• YOUR INSTRUCTIONS
Find the lines below that include the word "computer" and report how many there are, with no other text.

(Stored data entries)
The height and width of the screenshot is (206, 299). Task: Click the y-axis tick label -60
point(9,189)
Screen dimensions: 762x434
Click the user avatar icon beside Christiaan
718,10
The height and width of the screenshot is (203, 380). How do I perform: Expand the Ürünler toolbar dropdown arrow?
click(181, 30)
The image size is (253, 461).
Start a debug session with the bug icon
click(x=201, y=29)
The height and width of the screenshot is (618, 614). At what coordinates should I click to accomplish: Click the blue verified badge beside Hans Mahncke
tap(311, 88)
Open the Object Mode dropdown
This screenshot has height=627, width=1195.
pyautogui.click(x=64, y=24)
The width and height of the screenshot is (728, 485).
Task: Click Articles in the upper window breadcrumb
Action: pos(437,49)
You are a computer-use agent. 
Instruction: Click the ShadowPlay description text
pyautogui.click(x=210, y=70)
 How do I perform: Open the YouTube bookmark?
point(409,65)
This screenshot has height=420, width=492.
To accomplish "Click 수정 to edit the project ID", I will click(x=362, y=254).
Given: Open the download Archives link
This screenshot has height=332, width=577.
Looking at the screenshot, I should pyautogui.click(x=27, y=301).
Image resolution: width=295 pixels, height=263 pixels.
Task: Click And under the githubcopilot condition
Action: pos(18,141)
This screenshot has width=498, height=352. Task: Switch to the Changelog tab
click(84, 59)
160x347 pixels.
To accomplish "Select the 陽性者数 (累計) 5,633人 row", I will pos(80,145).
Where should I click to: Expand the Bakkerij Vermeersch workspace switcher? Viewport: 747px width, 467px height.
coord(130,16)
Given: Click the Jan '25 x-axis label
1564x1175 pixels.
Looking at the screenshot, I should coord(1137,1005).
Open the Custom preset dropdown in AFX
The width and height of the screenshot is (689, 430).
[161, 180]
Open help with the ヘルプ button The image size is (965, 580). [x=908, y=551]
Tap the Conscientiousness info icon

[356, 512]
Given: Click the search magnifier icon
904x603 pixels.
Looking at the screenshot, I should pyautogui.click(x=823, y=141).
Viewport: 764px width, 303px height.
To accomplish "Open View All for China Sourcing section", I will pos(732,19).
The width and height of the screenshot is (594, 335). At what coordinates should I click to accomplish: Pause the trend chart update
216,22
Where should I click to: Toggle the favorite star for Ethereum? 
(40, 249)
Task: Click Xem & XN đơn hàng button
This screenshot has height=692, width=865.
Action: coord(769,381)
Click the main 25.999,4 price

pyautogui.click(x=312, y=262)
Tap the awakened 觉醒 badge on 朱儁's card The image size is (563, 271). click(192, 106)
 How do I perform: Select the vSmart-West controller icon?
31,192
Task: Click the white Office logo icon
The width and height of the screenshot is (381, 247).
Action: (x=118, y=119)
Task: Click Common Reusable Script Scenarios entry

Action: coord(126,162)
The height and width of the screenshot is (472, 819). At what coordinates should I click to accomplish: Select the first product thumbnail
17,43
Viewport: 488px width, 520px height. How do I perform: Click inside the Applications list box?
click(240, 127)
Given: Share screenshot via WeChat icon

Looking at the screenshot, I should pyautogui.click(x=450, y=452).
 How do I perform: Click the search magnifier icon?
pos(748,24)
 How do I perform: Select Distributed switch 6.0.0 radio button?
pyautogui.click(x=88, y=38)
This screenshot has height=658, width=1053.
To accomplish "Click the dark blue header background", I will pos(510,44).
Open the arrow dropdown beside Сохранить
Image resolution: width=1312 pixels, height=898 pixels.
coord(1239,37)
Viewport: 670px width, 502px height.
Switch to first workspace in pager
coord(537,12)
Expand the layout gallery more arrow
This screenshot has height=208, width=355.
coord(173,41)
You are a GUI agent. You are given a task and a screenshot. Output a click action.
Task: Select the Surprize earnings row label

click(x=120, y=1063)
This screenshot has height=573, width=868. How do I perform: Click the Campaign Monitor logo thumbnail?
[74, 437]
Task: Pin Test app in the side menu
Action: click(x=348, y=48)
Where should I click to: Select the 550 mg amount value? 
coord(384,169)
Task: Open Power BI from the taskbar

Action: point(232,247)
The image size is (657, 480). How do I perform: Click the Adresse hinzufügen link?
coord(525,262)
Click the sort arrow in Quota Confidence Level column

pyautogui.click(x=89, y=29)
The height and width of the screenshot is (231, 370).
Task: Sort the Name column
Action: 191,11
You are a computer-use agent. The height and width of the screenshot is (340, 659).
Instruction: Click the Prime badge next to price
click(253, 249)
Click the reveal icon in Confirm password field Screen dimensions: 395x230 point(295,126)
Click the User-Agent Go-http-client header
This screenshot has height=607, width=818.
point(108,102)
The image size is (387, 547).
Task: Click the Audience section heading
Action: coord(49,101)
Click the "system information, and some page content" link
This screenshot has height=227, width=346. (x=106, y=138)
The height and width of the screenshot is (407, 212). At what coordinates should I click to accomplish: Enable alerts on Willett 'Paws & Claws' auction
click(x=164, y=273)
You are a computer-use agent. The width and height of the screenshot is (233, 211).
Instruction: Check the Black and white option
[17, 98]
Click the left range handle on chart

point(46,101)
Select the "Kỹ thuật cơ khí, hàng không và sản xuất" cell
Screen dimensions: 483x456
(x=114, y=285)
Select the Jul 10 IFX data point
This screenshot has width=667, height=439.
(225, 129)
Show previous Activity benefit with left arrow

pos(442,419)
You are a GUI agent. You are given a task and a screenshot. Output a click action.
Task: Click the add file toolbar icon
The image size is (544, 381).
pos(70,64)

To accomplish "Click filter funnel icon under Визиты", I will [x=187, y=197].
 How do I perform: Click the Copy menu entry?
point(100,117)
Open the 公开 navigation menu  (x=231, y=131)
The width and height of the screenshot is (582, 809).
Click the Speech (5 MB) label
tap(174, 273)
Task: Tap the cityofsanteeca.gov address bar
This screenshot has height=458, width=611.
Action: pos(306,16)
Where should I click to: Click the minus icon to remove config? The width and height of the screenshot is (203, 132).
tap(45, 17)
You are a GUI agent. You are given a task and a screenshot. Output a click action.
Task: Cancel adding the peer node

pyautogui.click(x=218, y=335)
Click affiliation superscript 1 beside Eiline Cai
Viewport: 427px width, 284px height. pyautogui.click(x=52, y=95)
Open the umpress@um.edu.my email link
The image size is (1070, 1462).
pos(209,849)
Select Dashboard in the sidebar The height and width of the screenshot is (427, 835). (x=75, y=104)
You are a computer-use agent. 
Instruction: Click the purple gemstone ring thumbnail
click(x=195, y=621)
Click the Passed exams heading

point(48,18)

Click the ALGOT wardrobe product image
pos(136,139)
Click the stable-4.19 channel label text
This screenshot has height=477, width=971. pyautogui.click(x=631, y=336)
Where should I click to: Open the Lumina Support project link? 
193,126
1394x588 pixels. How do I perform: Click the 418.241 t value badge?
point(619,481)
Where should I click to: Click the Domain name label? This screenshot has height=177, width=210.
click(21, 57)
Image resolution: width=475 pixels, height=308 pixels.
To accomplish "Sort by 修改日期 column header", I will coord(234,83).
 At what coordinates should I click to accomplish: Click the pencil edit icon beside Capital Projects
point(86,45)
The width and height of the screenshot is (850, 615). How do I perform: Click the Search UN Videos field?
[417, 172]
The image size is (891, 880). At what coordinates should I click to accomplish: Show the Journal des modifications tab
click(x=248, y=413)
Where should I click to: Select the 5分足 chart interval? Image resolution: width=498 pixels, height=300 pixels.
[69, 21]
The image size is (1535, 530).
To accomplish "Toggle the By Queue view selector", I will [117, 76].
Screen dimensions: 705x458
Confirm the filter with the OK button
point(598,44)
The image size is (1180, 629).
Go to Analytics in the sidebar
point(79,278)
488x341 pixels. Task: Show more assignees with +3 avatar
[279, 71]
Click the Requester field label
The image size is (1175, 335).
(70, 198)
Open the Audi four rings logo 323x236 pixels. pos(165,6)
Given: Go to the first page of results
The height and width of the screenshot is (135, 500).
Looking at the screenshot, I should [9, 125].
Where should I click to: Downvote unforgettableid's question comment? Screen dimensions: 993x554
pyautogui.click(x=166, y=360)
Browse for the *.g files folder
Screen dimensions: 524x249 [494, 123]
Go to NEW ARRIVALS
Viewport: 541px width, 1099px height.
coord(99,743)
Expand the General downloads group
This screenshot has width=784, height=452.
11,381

• COMPLETED TASK
4